While browsing a local game store’s dusty bargain bin, my hands pulled out a couple decks of cards. Each was adorned with a tiny yellow price tag proclaiming, “$1.” The decks were part of a card game, Horrific: Terror in the Cards. According to the back of each deck, each player in the game plays a villain in a small town, trying to corrupt townspeople into minions, while turning the rest of the town’s inhabitants against the other players. It’s a terrific concept for a card game, so I bought the decks immediately.
Each player gets a deck of cards specific to the character being played: The Doktor, the Lord of Bones, etc. Each deck also comes with tokens for townspeople, who each have three stats.
The players begin by spreading out all their townspeople into one big sea of corruptible humans.
Play proceeds as follows: On your turn, draw 5 cards from your deck, place one card in your reserve (face-up, near you), and either play one card or place that card into your reserve as well. You can also play as many cards from your reserve as you want. When done, draw enough cards to have 5 in your hand, and adjust your trust.
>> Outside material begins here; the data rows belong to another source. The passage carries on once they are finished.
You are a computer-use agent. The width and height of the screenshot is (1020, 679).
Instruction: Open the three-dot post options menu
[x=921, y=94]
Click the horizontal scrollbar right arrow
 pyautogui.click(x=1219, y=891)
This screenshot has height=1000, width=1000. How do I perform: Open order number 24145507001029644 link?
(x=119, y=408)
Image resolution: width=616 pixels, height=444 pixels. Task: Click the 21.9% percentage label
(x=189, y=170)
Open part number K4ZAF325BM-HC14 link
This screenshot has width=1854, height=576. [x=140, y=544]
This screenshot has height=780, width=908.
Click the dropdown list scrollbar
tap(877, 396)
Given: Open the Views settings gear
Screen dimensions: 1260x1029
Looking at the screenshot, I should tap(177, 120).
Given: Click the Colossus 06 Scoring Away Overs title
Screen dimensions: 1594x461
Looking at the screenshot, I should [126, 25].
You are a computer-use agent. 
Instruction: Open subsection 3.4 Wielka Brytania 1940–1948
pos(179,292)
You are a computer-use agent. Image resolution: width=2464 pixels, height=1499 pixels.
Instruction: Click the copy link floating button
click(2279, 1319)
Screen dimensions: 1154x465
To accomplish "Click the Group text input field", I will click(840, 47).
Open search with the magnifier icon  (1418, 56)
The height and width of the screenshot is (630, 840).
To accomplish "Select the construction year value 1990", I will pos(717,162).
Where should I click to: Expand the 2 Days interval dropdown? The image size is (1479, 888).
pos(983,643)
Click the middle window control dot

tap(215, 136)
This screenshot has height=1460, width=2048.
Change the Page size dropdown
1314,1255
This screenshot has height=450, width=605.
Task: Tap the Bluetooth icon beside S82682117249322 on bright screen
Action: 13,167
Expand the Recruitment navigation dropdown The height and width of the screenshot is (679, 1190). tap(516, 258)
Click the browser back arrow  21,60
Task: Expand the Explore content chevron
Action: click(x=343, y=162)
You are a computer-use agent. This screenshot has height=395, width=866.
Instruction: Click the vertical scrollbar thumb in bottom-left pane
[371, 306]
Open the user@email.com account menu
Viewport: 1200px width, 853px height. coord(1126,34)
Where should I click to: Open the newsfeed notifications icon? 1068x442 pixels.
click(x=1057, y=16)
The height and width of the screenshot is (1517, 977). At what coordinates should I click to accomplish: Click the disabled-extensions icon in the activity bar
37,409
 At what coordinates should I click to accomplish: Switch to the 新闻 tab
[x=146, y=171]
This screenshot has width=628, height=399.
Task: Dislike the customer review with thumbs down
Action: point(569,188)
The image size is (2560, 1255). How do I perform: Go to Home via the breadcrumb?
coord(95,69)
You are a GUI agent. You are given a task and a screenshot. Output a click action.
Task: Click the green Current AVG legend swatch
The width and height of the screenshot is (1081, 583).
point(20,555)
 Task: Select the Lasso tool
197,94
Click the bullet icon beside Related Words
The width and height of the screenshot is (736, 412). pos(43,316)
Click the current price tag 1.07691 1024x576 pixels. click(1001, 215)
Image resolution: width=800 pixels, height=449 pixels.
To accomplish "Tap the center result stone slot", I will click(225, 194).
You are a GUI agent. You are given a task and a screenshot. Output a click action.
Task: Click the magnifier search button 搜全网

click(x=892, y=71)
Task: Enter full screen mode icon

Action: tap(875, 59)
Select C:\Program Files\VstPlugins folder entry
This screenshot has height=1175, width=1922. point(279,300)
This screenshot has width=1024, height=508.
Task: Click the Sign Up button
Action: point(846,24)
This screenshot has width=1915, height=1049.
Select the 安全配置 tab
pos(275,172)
Trust is the most important resource to manage, and is represented by a pile of coins, beads, or anything else that comes to hand (for my game of Horrific, we used paper clips). You need trust to perform certain actions (and, in some cases, to win the game), but when you corrupt townspeople or otherwise deal in nefarious dealings, you lose trust.
Each card lets you do something when played: turn a townsperson into a minion, turn a minion into undead, do good works in the town to gain trust, spread lies about another player to lower their trust, etc. Each player has a unique goal, which is visible to all other players.
And that’s about the entire game. Your goal may be to create a certain number of undead minions; another may just need to corrupt a certain number of townspeople.
Interestingly, you can accomplish your goal without screwing the other players. You don’t have to constantly plot against the other players. My game included stretches of straight playing towards our goals, and occasional “fights” where we were trying to bring each other down.
As a result, you can play the game as an intense competition full of backstabbing, or you can push hard towards your goal.
The mechanics are simple enough to grasp within half a game, but the different decks introduce variation; the Lord of Bones may be played by a devious genius in one game, and not appear at all in the next.
The artwork is creepy but not gory, appropriate for tweens and up. Indeed, this strikes me as an excellent game for teenagers, especially boys.